[The data — start]

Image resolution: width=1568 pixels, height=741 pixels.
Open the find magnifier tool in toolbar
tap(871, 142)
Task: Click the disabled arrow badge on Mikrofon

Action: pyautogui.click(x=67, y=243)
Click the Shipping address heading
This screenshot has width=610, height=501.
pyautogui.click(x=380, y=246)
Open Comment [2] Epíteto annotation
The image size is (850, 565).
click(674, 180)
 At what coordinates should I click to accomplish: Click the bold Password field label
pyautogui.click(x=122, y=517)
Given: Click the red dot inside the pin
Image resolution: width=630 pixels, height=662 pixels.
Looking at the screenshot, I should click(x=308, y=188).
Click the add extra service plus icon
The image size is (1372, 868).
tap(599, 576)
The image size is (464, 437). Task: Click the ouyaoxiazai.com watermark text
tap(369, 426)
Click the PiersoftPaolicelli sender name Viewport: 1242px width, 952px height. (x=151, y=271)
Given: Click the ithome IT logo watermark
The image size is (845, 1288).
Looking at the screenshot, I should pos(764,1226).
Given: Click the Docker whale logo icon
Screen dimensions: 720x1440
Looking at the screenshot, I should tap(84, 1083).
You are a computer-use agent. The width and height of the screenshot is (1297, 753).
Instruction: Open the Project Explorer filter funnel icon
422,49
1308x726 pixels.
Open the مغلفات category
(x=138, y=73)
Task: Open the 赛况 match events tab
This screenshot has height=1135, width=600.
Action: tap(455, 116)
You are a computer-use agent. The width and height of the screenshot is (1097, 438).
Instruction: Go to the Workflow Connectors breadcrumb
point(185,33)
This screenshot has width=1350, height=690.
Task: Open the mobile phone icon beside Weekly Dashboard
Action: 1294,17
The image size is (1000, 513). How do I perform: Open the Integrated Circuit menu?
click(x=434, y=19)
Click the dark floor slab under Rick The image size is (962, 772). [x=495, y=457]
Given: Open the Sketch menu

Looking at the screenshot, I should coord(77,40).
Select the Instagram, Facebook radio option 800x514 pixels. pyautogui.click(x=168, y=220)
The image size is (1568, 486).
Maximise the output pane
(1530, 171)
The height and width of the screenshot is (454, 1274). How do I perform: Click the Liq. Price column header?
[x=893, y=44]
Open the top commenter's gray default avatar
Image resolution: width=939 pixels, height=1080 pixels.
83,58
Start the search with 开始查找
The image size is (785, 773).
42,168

[The data — finish]

• _Exercise requirements_:
Every line above needs to be repeated exactly as shown.

• _Finished task_:
Image resolution: width=1568 pixels, height=741 pixels.
Open the find magnifier tool in toolbar
tap(871, 142)
Task: Click the disabled arrow badge on Mikrofon

Action: pyautogui.click(x=67, y=243)
Click the Shipping address heading
This screenshot has width=610, height=501.
pyautogui.click(x=380, y=246)
Open Comment [2] Epíteto annotation
The image size is (850, 565).
click(674, 180)
 At what coordinates should I click to accomplish: Click the bold Password field label
pyautogui.click(x=122, y=517)
Given: Click the red dot inside the pin
Image resolution: width=630 pixels, height=662 pixels.
Looking at the screenshot, I should click(x=308, y=188).
Click the add extra service plus icon
The image size is (1372, 868).
tap(599, 576)
The image size is (464, 437). Task: Click the ouyaoxiazai.com watermark text
tap(369, 426)
Click the PiersoftPaolicelli sender name Viewport: 1242px width, 952px height. (x=151, y=271)
Given: Click the ithome IT logo watermark
The image size is (845, 1288).
Looking at the screenshot, I should pos(764,1226).
Given: Click the Docker whale logo icon
Screen dimensions: 720x1440
Looking at the screenshot, I should tap(84, 1083).
You are a computer-use agent. The width and height of the screenshot is (1297, 753).
Instruction: Open the Project Explorer filter funnel icon
422,49
1308x726 pixels.
Open the مغلفات category
(x=138, y=73)
Task: Open the 赛况 match events tab
This screenshot has height=1135, width=600.
Action: tap(455, 116)
You are a computer-use agent. The width and height of the screenshot is (1097, 438).
Instruction: Go to the Workflow Connectors breadcrumb
point(185,33)
This screenshot has width=1350, height=690.
Task: Open the mobile phone icon beside Weekly Dashboard
Action: 1294,17
The image size is (1000, 513). How do I perform: Open the Integrated Circuit menu?
click(x=434, y=19)
Click the dark floor slab under Rick The image size is (962, 772). [x=495, y=457]
Given: Open the Sketch menu

Looking at the screenshot, I should coord(77,40).
Select the Instagram, Facebook radio option 800x514 pixels. pyautogui.click(x=168, y=220)
The image size is (1568, 486).
Maximise the output pane
(1530, 171)
The height and width of the screenshot is (454, 1274). How do I perform: Click the Liq. Price column header?
[x=893, y=44]
Open the top commenter's gray default avatar
Image resolution: width=939 pixels, height=1080 pixels.
83,58
Start the search with 开始查找
The image size is (785, 773).
42,168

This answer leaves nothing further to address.